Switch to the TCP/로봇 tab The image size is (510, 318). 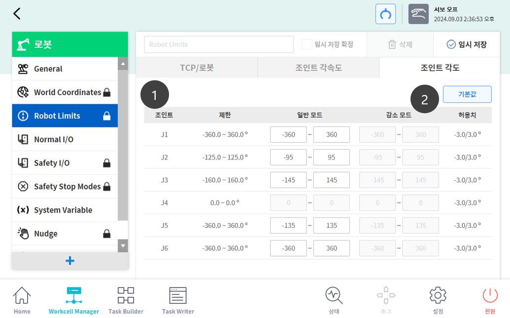(x=197, y=67)
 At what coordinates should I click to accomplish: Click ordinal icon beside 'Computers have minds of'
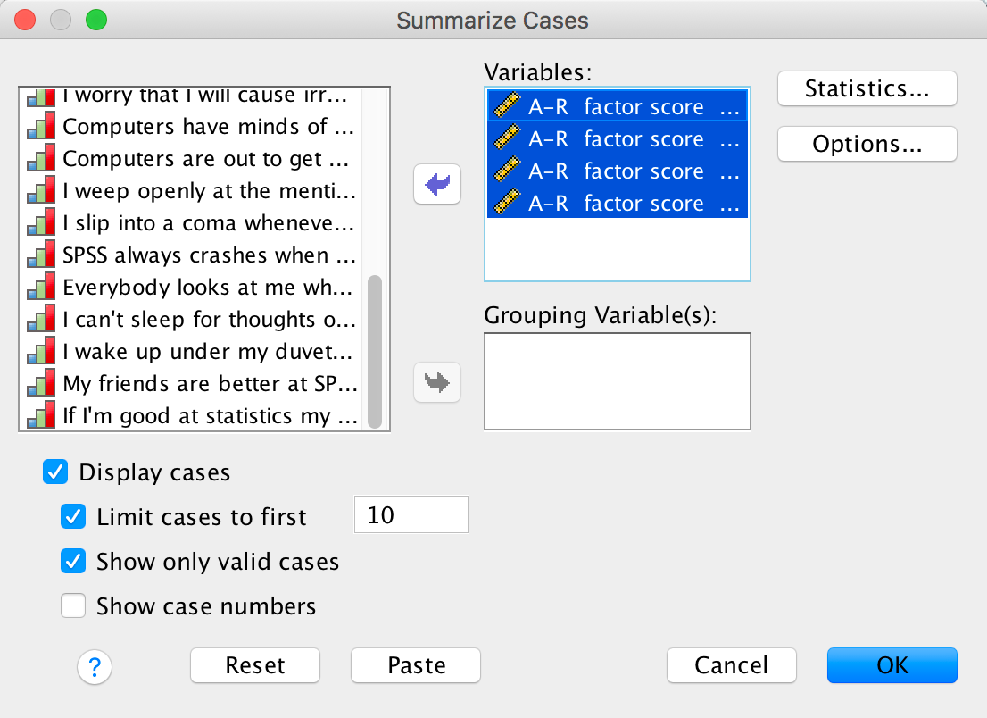[41, 128]
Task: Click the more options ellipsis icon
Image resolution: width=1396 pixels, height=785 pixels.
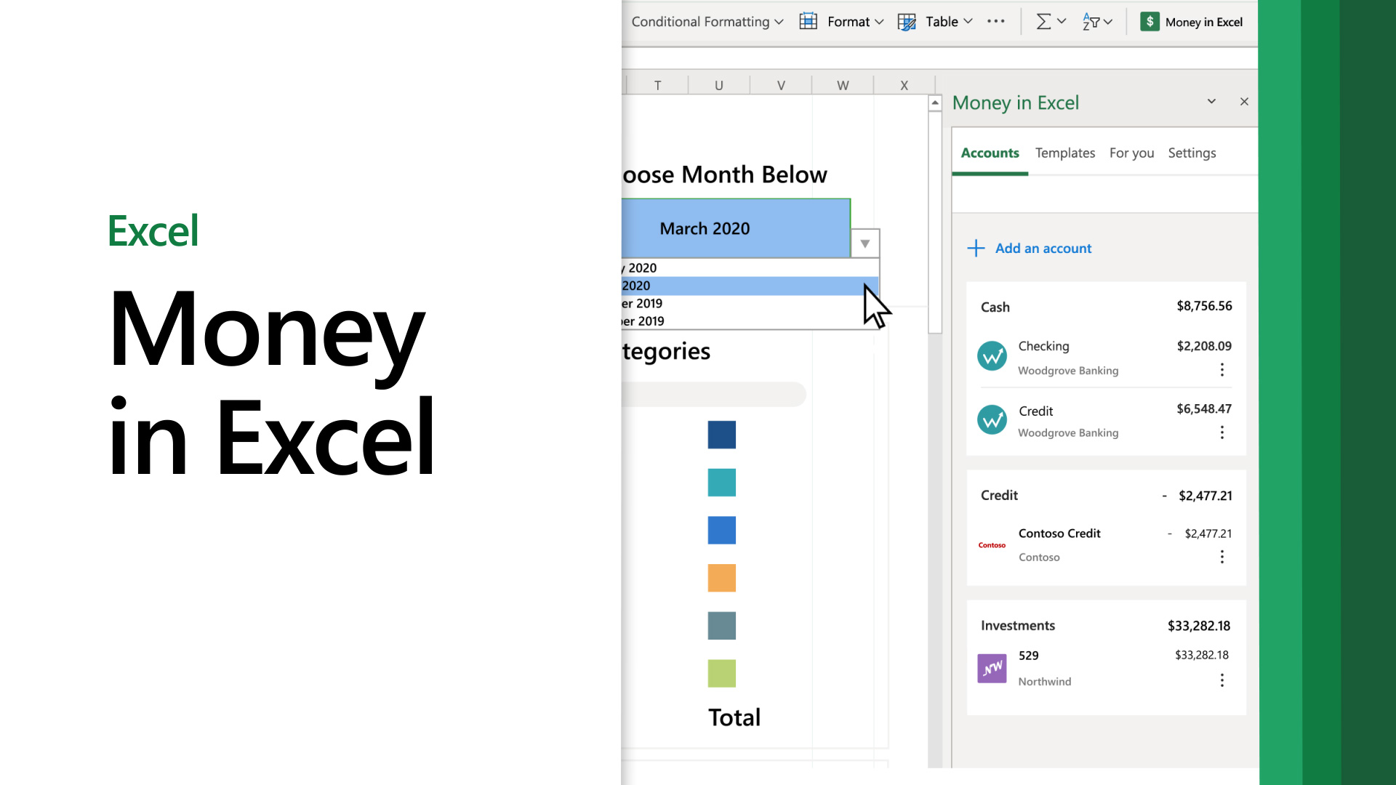Action: [995, 21]
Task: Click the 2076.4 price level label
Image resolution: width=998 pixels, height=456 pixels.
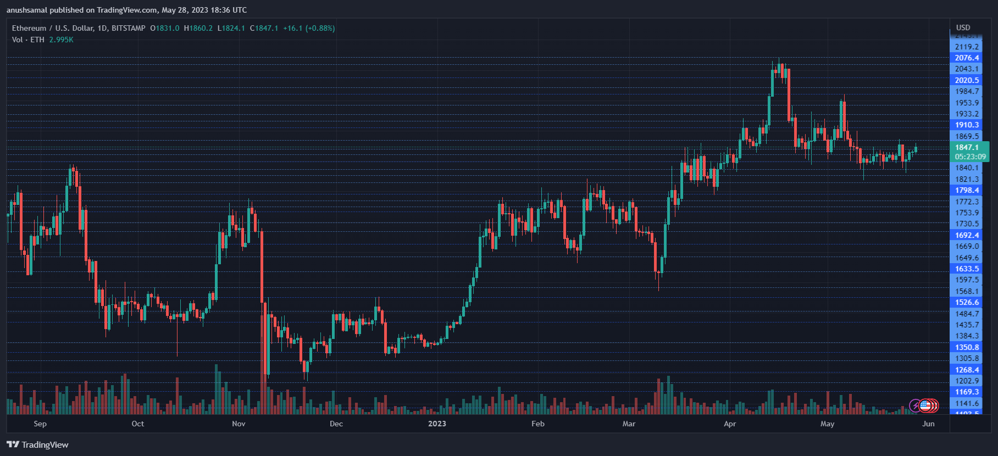Action: (966, 58)
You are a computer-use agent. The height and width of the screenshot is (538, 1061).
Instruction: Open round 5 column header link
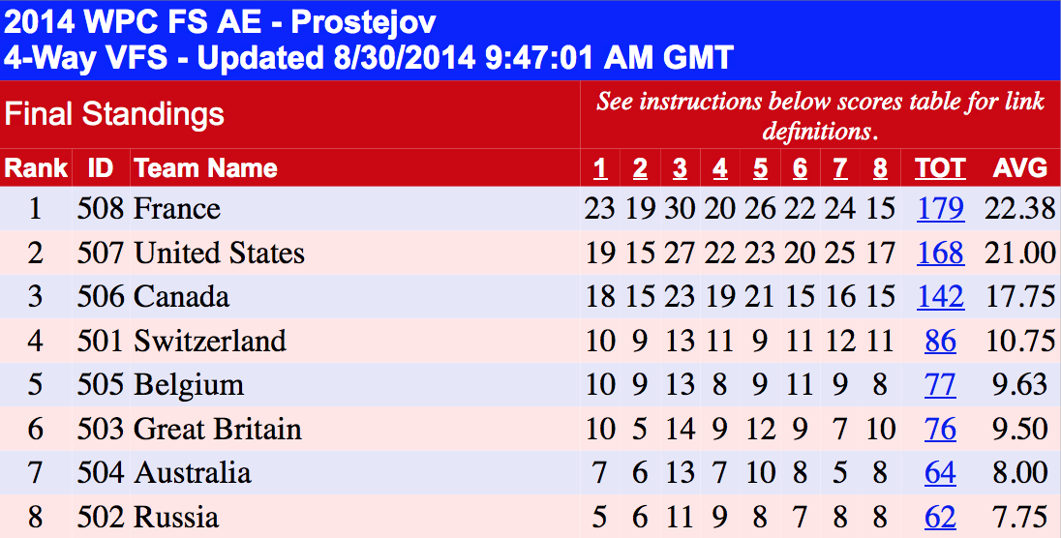pyautogui.click(x=760, y=168)
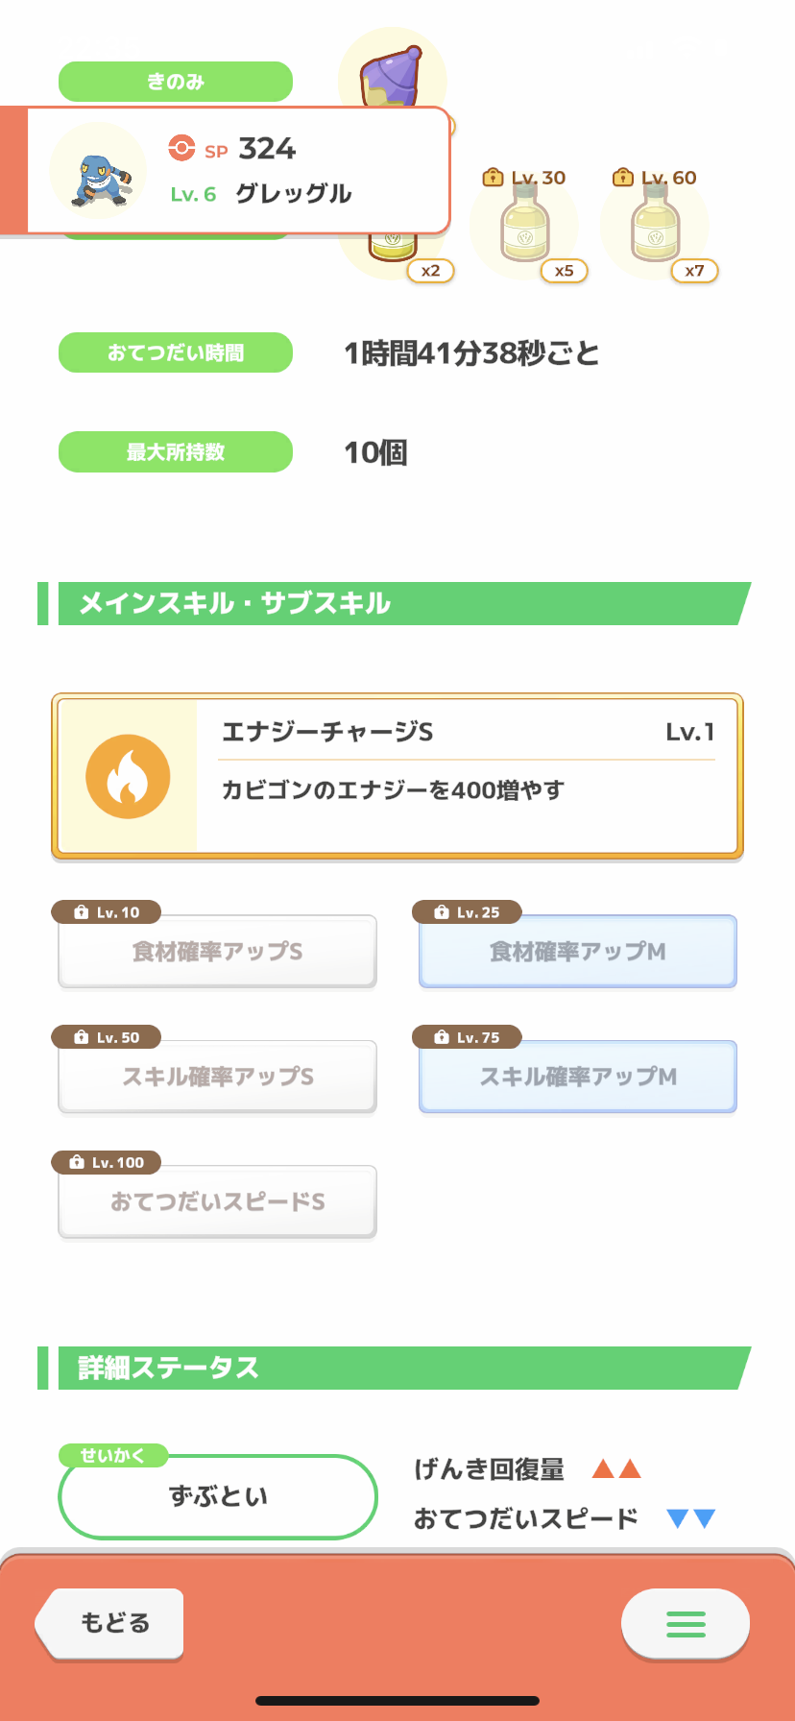Tap the Lv. 25 食材確率アップM sub skill
The image size is (795, 1721).
[x=577, y=951]
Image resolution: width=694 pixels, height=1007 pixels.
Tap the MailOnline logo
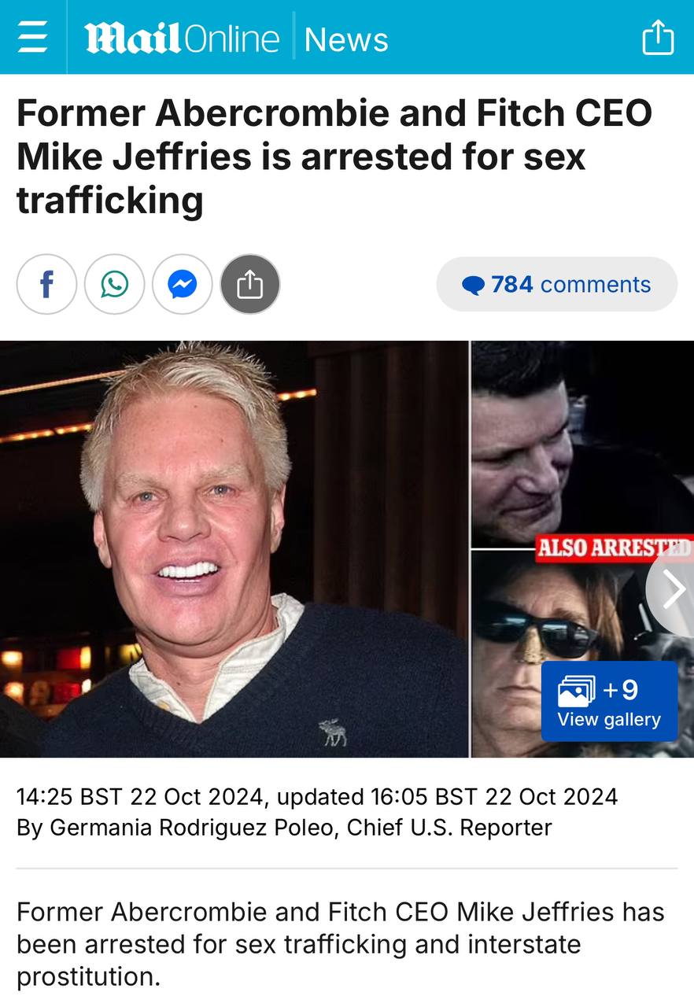pos(182,39)
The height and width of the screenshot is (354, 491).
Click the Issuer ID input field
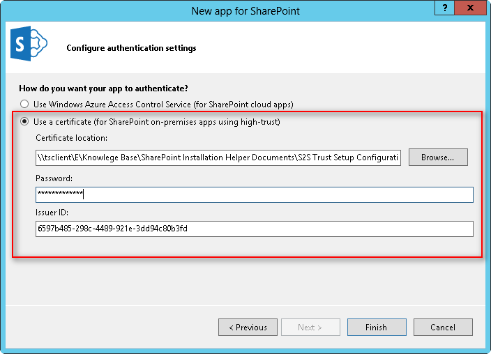pos(255,229)
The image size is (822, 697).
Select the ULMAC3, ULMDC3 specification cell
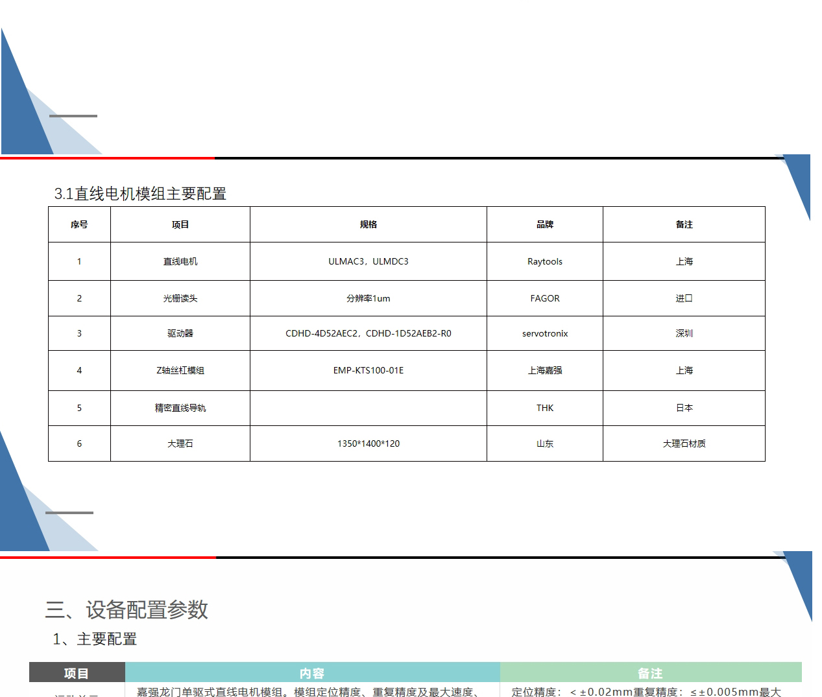(x=368, y=261)
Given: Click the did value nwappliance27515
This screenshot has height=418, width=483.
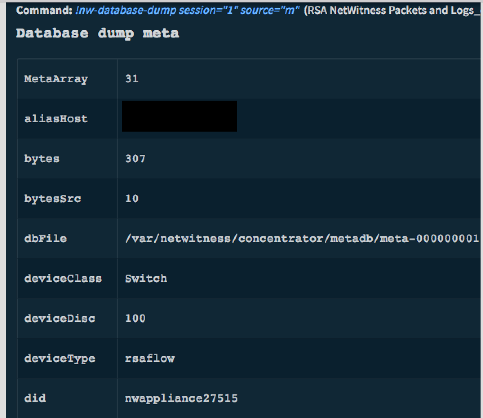Looking at the screenshot, I should click(181, 398).
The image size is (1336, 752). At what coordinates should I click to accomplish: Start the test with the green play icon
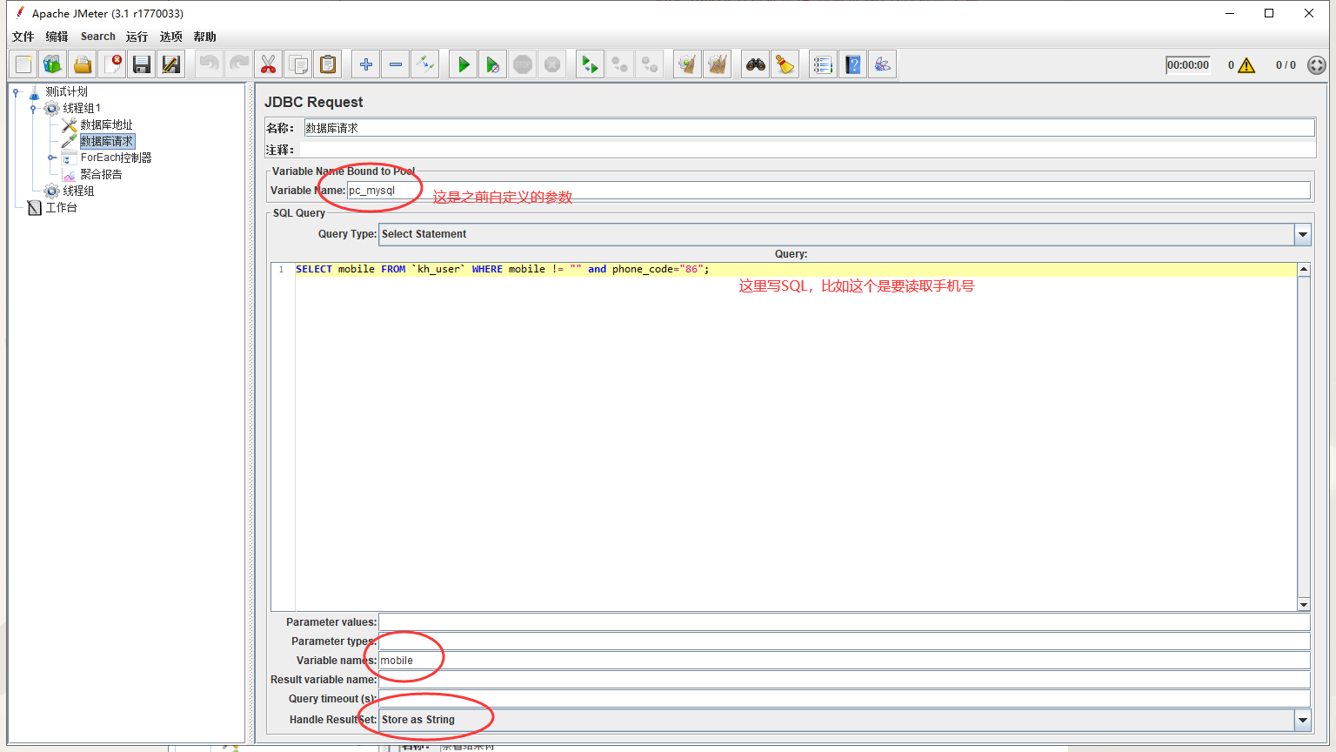click(x=463, y=64)
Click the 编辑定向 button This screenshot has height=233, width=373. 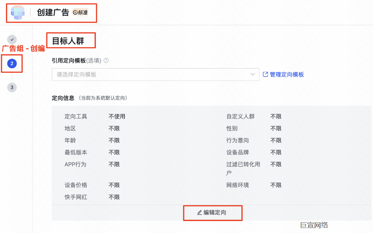pos(212,213)

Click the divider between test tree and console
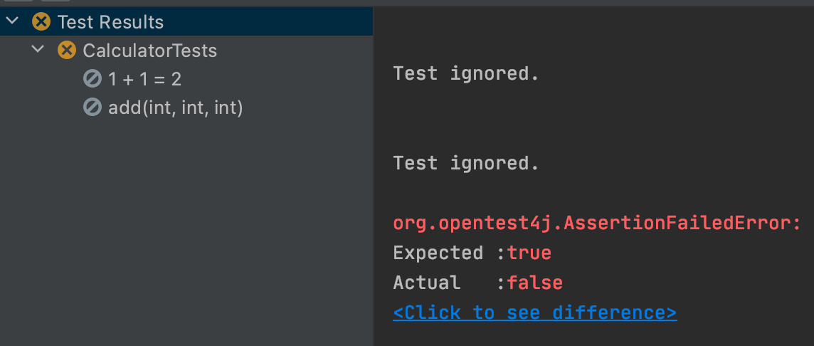(x=374, y=177)
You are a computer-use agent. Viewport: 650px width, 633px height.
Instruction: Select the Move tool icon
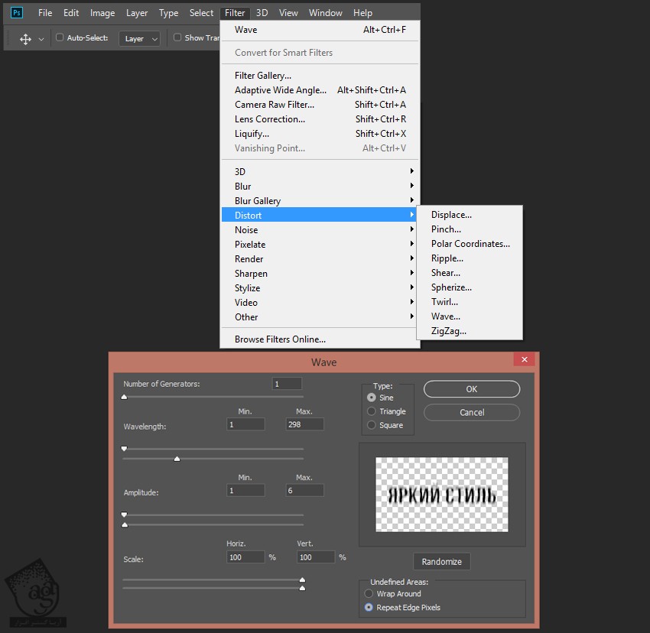pos(25,38)
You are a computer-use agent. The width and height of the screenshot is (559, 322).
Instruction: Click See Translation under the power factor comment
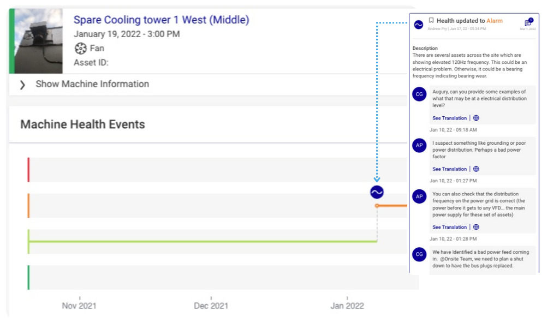pos(449,169)
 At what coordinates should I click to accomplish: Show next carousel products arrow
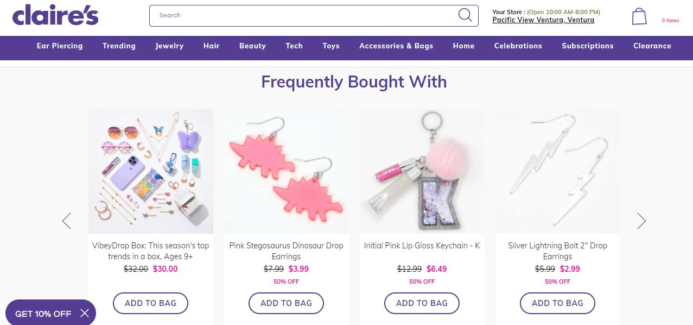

■ Exercise objective: Copy the rows word for word, from the line with "You are a computer-use agent. The width" through the end of the rows, both ends included. Leave the pictures out.

■ Solution to the problem:
You are a computer-use agent. The width and height of the screenshot is (559, 322).
Instruction: Click See Translation under the power factor comment
pos(449,169)
 At what coordinates should I click to accomplish: Show next carousel products arrow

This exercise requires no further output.